Mücadelesini verdiği gençlerin umarsızlığının dehlizinde onuruyla yalnızlık çekiyordu yazar. Soruşturanları -yani gücü elinde tutanları- koşulsuz destekleyen gençler için… “Ulan yoksa değmez mi bunlara…” diye geçirirken içinden oğlu seslendi arka koltuktan:

__ Baba!
__ Efendim!
__ Şimdi ben sınava gidiyom ya!
__ Evet.
__ Şey! Eğer kazanamazsam… Üzülür müsün?
__ Yani! Üzülürüm tabi!
__ Sevmez misin o zaman beni?
__ Ben seni çok seviyorum oğlum. Benim sana olan sevgimin senin sınavdaki başarınla bir ilgisi yok.

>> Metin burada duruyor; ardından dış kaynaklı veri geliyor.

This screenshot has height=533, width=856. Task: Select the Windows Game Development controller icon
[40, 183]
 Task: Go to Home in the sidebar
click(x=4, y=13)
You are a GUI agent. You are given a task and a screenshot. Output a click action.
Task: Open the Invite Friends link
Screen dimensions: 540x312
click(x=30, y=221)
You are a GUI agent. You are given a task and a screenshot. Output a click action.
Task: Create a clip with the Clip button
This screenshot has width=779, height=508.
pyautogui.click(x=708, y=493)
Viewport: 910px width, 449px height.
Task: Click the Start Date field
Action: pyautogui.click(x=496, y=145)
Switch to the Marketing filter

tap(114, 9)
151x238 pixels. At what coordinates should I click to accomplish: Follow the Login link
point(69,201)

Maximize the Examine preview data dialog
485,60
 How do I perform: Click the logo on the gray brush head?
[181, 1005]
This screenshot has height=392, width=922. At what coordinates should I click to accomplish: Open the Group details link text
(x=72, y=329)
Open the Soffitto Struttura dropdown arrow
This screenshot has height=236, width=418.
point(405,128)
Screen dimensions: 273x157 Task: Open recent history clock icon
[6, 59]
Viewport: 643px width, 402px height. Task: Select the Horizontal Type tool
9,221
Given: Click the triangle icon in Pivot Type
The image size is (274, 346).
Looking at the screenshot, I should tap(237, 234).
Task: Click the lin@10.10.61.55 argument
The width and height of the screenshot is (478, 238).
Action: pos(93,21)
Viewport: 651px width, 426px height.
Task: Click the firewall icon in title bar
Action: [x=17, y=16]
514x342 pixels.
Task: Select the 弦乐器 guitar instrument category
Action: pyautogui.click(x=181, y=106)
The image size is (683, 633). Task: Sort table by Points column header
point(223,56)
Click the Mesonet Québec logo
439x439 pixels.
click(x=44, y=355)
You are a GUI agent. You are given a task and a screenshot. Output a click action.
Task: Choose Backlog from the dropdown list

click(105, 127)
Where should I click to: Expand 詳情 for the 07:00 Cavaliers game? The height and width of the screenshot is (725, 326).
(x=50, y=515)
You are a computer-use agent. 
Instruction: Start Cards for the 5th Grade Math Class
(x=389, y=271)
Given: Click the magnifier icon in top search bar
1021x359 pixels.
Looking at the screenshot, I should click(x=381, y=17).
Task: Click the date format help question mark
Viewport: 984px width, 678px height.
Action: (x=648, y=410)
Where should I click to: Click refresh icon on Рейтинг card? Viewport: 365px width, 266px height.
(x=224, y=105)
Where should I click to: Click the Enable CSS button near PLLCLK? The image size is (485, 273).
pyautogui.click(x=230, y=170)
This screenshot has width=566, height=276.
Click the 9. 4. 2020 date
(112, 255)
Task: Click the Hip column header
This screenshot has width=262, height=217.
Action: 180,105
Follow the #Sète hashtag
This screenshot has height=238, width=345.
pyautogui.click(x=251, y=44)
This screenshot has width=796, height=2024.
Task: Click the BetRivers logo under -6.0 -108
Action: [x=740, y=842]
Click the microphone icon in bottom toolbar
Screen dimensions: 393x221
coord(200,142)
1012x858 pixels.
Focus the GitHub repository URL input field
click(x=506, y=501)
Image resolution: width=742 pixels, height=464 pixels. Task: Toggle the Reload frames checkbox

Sınavı kazanmanı istiyorum elbette. Herkes ister. Herkes yarışı, sınavı kazanmayı ister. Aksini iddia eden yalan söyler. İnsanın doğasında var bu. Kimse kaybetmek istemez. Herkes kazanan olmak ister. Zaten yenilgiyi isteyen neden bir yarışa girsin ki? Değil mi?
__ Doğru!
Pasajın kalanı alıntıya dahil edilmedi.